Through some very clever slight of hand and convincing effects, events escalate. The show smartly gives glimpses of “Pipes” in reflections, hiding behind doors, standing in shadows. Yet the show never lingers on these sightings or comments on them. Occasionally, the camera will sweep back for a second look - only to find nothing there. It’s an eerie effect - particularly when Pipes appears only faintly in the darkness behind one of the hosts as she listens to a creepy recording. Eventually, the show builds to a startlingly chaotic climax that never breaks the delicate atmosphere of dread that the show has built. As one would expect, there’s a tug of war of sorts between skeptics and believers, but as the audience we want there to be something there. That’s why we’re watching. Little is definitively explained, and I find all the trivia on the show absolutely fascinating (for instance, the Internet documents eight sightings of Pipes, but the producer insists there are thirteen). In the years immediately after, BBC banned the show from being aired again. The ban has apparently been lifted, but the BBC has still never re-aired Ghostwatch. This movie was the surprise highlight of the marathon. 

The second movie I want to talk about was the last movie in the 24 hour marathon: the WNUF Halloween Special. Like Ghostwatch, this movie is presented as a live call-in show airing on Halloween night. Although made in 2013, the show is aged and edited to look like a local television special that aired 1987. Full of fake local commercials and schedule bumpers, the WNUF special is presented as someone’s long forgotten VHS tape, with someone occasionally hitting fast forward when the commercials become boring or repetitive. It opens in the middle of the local WNUF news.

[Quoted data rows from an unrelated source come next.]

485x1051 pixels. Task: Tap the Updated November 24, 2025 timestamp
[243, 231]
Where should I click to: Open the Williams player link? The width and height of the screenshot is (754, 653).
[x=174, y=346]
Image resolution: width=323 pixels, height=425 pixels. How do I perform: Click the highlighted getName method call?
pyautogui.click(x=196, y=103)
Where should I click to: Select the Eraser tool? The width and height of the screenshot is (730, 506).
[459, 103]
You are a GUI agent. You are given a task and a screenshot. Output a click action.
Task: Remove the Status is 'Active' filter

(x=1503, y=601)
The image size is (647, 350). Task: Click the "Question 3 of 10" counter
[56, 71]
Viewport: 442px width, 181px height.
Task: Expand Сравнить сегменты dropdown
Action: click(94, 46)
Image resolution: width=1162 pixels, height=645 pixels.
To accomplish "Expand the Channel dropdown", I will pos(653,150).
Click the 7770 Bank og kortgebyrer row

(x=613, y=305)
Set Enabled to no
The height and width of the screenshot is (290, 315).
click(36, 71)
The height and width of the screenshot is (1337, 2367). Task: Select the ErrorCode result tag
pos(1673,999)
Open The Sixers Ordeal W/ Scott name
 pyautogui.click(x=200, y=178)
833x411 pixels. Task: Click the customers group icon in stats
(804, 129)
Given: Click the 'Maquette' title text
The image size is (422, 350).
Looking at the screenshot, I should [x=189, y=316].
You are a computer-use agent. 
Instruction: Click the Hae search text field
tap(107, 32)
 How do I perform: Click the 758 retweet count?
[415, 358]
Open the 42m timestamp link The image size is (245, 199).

The anchors dressed in embarrassing Halloween costumes and teeter-tottering between appropriate gravitas and playfulness - depending on the stories being covered. The news then gives way to a local special in which a camera crew investigates a haunted house and takes calls for the psychics on hand. The host interviews costumed bystanders who relate stories of devil worship and decapitations. There’s movement in the windows and sounds from upstairs. And as with Ghostwatch, there’s numerous nods to skepticism (personified by the grumpy host) that buckle to the desire for exploitive showmanship. 

Also like Ghostwatch, events escalate, leading the befuddled producer to cut to commercial more and more frequently. And while, the WNUF special ends on a dark note, its intentions are more satirical. The commercials revel in low-budget eighties cheese. They include advertisements for a gun range (fun for the whole family!), airlines, anti-drug PSAs, and a comedy airing on Thursday called Doggone It! It feels more actorly and employs more comic relief than its British counterpart. I have no idea how the WNUF Halloween Special was originally shown, but it is seems to be an Internet-only phenomenon.

Ghostwatch has more ambitious intentions than the WNUF Special. Not just in its original presentation, but in its style. Ghostwatch strives to get under the viewers skin. The WNUF Halloween Special goes for laughs ... until it suddenly turns and moves to shock. Both demand that you pay attention to the details of the screen, and both leave most of what you see unexplained. They're both extremely similar in set-up and execution, yet vastly different in tone. I’m not saying I want the fake Halloween broadcast to become its own sub-genre, but both Ghostwatch and the WNUF Halloween Special are a hell of a lot fun.